The Notch signalling pathway is activated when Notch, a transmembrane receptor binds to the transmembrane ligands, Delta and Jagged. Ligand binding causes cleavage in Notch to release Notch intra-cellular domain (NICD) which will then enter the nucleus and activate the Notch pathway (61-63). Studies have shown that Notch activity downregulates E-cadherin and upregulates Snail (64,65). A recent study has revealed an inhibitor of the Notch signalling pathway—Numb, which can essentially prevent cells from undergoing a full transition into the mesenchymal phenotype (66).

Further investigations are indispensable to unravel the complex signalling pathways that drive EMT. Blocking or inactivating specific pathways may prove useful to restrain EMT from occurring and eventually prevent tumorigenesis, invasion and migration of cancer cells.

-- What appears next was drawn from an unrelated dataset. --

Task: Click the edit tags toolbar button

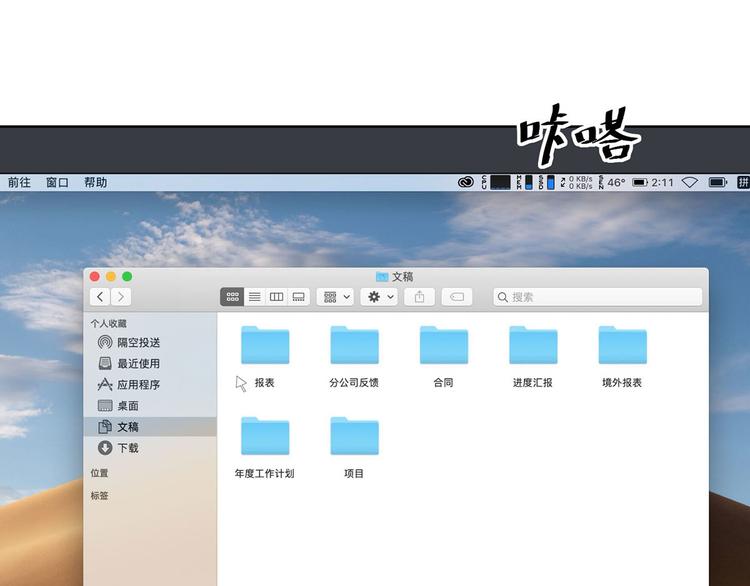Action: tap(456, 297)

Drug resistance and therapeutic targeting in EMT

EMT is well-studied in that the process itself, in the presence of CSCs, not only show resistance to apoptotic stimuli, but also contribute to drug resistance (35,67-69). EMT-induced CSCs that are mediated by the FGFR signalling pathway activation are more resistant to drugs (70). Gene mutations, abnormal cell cycle regulation and DNA repair, and long-term drug administration induce multi-drug resistance (MDR) and cause tumour cells to exhibit EMT-associated phenotypic changes in cellular morphology and also enrich the CD44+/CD24 stem cell population (71-73). A breast cancer cell line, MDA-MB-231, and advanced hepatocellular carcinoma cells (HCCs) were shown to have resistance towards epirubicin and sorafenib respectively after long term exposure (71,74).

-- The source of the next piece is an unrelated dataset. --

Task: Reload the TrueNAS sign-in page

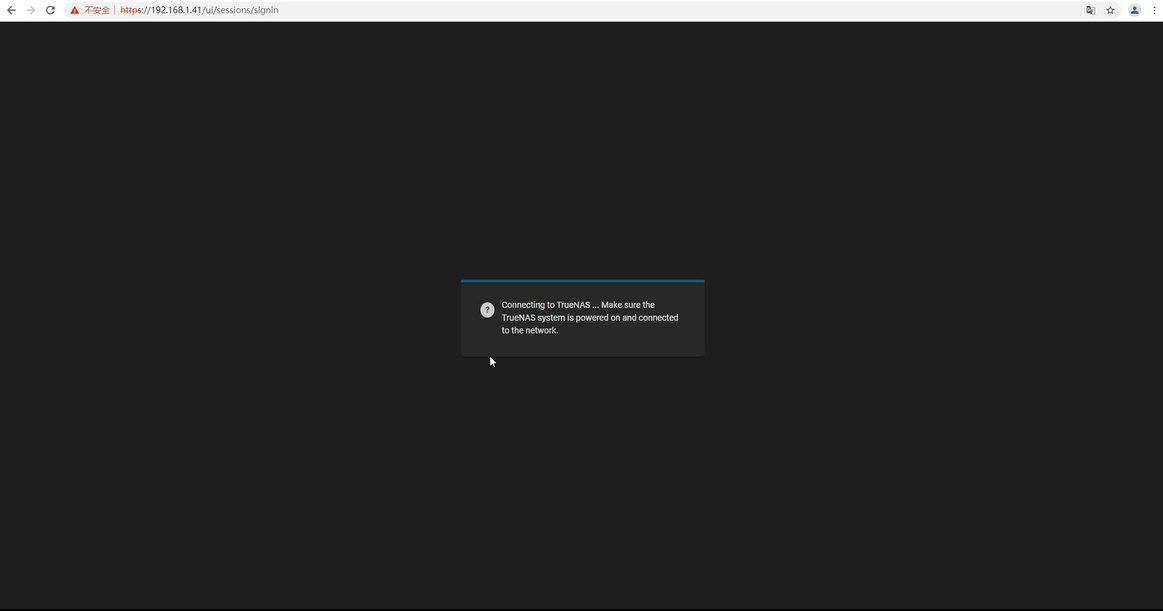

Evidence show that over-expression of GNA13 contributes to drug resistance in head and neck squamous cell carcinoma (HNSCC). To overcome this, inhibition of GNA13-induced signalling effectively alleviated drug resistance (75). Luo et al. (in 2018) reported that upregulation of 14,15-epoxyeicosatrienoic acid (14,15-EET) induces EMT in breast cancer cells and confer cisplatin resistance. In contrast, inhibition of 14,15-EET may restore cisplatin sensitivity (76). Lee et al. (in 2018) discovered that combining HNHA (histone deacetylase) and lenvatinib in treating patient-derived thyroid cancer cells has a significant effect by blocking the FGFR signalling pathway, and thus inhibit EMT (70). Some examples of tumour-specific targeted therapeutic regimens are itemised in Table 1.

Table 1. Targeted therapy in various cancers.

Cancer type Targeted therapy Reference
Oesophageal cancer Knockdown of miR-221 (48)
Pancreatic cancer Inhibition of miR-223 (49)
Patient-derived thyroid cancer Combine histone deacetylase with lenvatinib (70)
Head and neck squamous cell carcinoma Inhibition of GNA13-induced signalling (75)
Breast cancer Inhibition of 14,15-EET restore cisplatin sensitivity (76)

Conclusions

In summary, EMP has cemented its pivotal role in cancer progression. This review summarised the association between CSCs and EMT, signalling pathways that drive EMT, potential biomarkers of EMT, drug resistance and possible targeting therapeutic treatment in various cancers. Much effort has been made by researchers to obtain a more in-depth understanding of the mechanism of EMT and MET, as well as their association with CSCs. Future work could be focused on elucidating different biomarkers for early prognosis of cancer; silencing signalling pathways that drive EMT and possibly prevent cancer metastasis; and evoke further understanding of miRNAs as potential targeted therapy to overcome chemo-resistance in various cancers.

Acknowledgments

The authors would like to thank the authorities of International Medical University, Malaysia, for the provision of necessary facilities in the preparation of this manuscript.

Funding: This work was supported by the Fundamental Research Grant Scheme (FRGS/1/2016/SKK08/IMU/03/2) from the Ministry of Education, Malaysia.

Ethical Statement: The authors are accountable for all aspects of the work in ensuring that questions related to the accuracy or integrity of any part of the work are appropriately investigated and resolved.

Footnotes

Conflicts of Interest: The authors have no conflicts of interest to declare.